* Tarefa proposta A
Edite o trecho sobre a multa no CPC entre "O que se percebe, enfim, é" e "as decisões judiciais.", inclusive, substituindo "multa" por "sanção".
* Tarefa proposta B
No trecho sobre a multa no CPC, a quem se destina o excedente da multa que ultrapassa o valor da obrigação?
* Tarefa proposta C
Prossiga o trecho sobre a multa no CPC a partir da última frase apresentada.

* Trecho do documento

= = = = = = =

O que se percebe, enfim, é que a destinação ao autor do produto da multa hoje prevista no artigo 461, § 4º, do CPC não só é inadequada, pelo enriquecimento sem causa que proporciona, como prejudicial ao sistema jurisdicional, pois macula o mecanismo coercitivo, fragilizando a autoridade estatal e desacreditando as decisões judiciais.

E O NOVO CPC?

A Comissão Fux, responsável pelo anteprojeto do novo CPC, sensibilizou-se com o problema, propondo uma divisão mais adequada do produto da multa:

Art. 503. 
§ 5º O valor da multa será devido ao autor até o montante equivalente ao valor da obrigação, destinando-se o excedente à unidade da Federação onde se situa o juízo no qual tramita o processo ou à União, sendo inscrito como dívida ativa.
§ 6º Sendo o valor da obrigação inestimável, deverá o juiz estabelecer o montante que será devido ao autor, incidindo a regra do § 5º no que diz respeito à parte excedente.
§ 7º O disposto no § 5º é inaplicável quando o devedor for a Fazenda Pública, hipótese em que a multa será integralmente devida ao credor.

= = = = = = =

* Dados
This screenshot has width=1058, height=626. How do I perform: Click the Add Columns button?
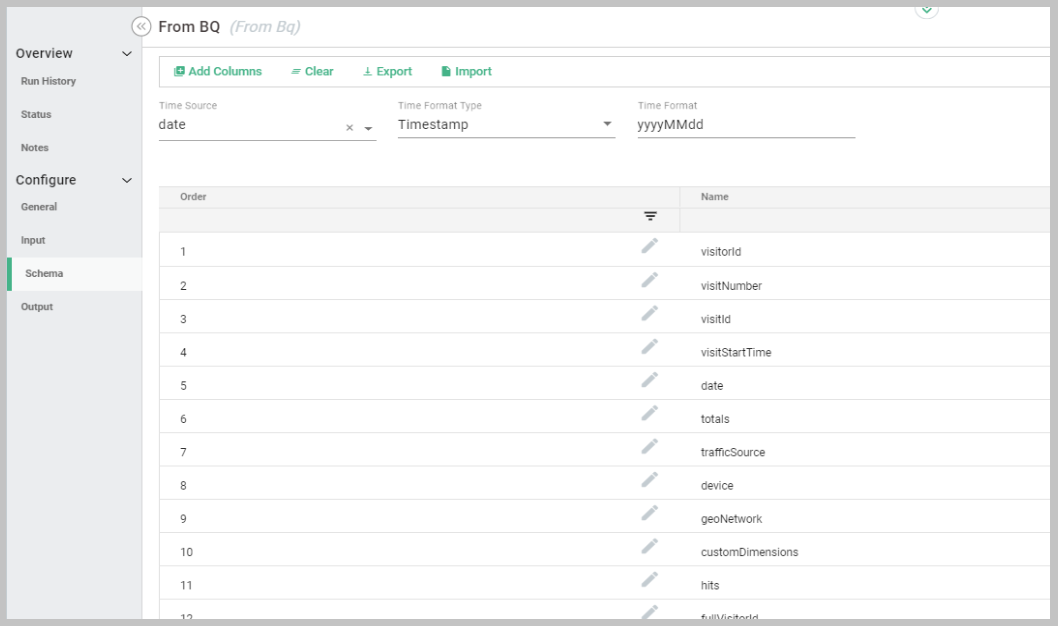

= = = = = = =

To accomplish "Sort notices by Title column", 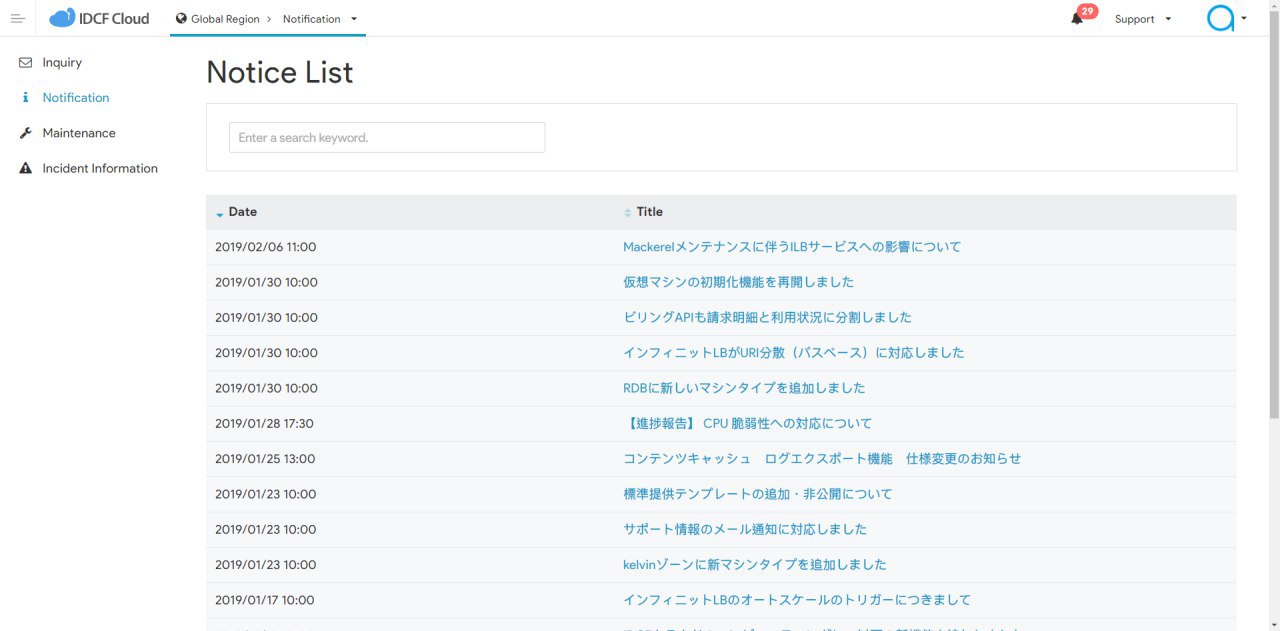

= = = = = = =

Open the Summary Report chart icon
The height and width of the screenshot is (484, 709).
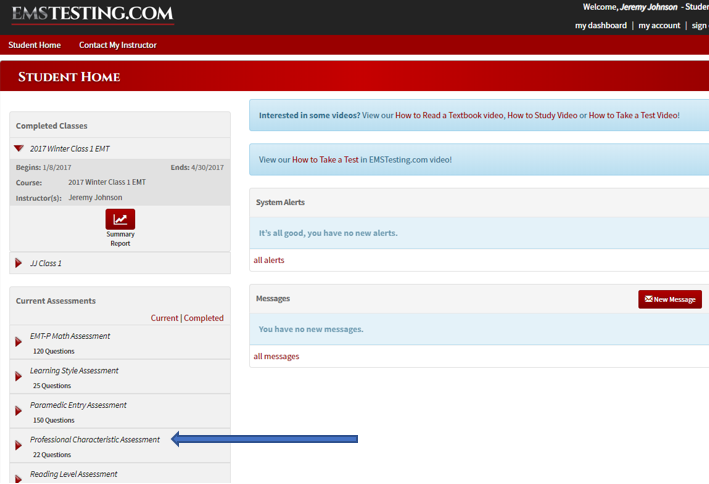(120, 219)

= = = = = = =

* Resultado do exercício A
O que se percebe, enfim, é que a destinação ao autor do produto da sanção hoje prevista no artigo 461, § 4º, do CPC não só é inadequada, pelo enriquecimento sem causa que proporciona, como prejudicial ao sistema jurisdicional, pois macula o mecanismo coercitivo, fragilizando a autoridade estatal e desacreditando as decisões judiciais.

* Resultado do exercício B
À unidade da Federação onde se situa o juízo no qual tramita o processo ou à União, sendo inscrito como dívida ativa.

* Resultado do exercício C
A solução foi pragmática. Satisfez o intuito "indenizatório", destinando parte da multa para o autor (até o limite do seu direito no processo), e deixou os juízes e tribunais tranquilos para fixar multas altas suficientes para coagir, pois o excedente passaria a ser destinado ao Estado. O único problema não resolvido foi em relação à Fazenda Pública devedora (§7º), o que nos obrigou a redigir uma nota técnica a respeito, enquanto membro da Comissão de Reformas Processuais da Associação dos Juízes Federais do Brasil (AJUFE), a qual foi acolhida no Substitutivo do Senado Federal, passando o tema a ser assim disciplinado:

Art. 551.
§ 5º O valor da multa será devido ao exequente até o montante equivalente ao valor da obrigação, destinando-se o excedente à unidade da Federação onde se situa o juízo no qual tramita o processo ou à União, sendo inscrito como dívida ativa.
§ 6º Sendo o valor da obrigação inestimável, deverá o juiz estabelecer o montante que será devido ao autor, incidindo a regra do § 5º no que diz respeito à parte excedente.
§ 7º Quando o executado for a Fazenda Pública, a parcela excedente ao valor da obrigação principal a que se refere o § 5º, será destinada a entidade pública ou privada, com finalidade social.

Estaria resolvida a situação da destinação da multa coercitiva, com as astreintes fortalecidas para garantir maior autoridade às decisões judiciais.

Mas todo esse avanço foi lançado por terra quando o projeto chegou à Câmara dos Deputados, que resolveu ignorar completamente a experiência e a realidade, abolindo as melhorias alcançadas no Senado, e destinando completamente ao autor o produto da multa (cf. art. 551, § 2º), mantendo as coisas no mesmo estado em que estão hoje!!!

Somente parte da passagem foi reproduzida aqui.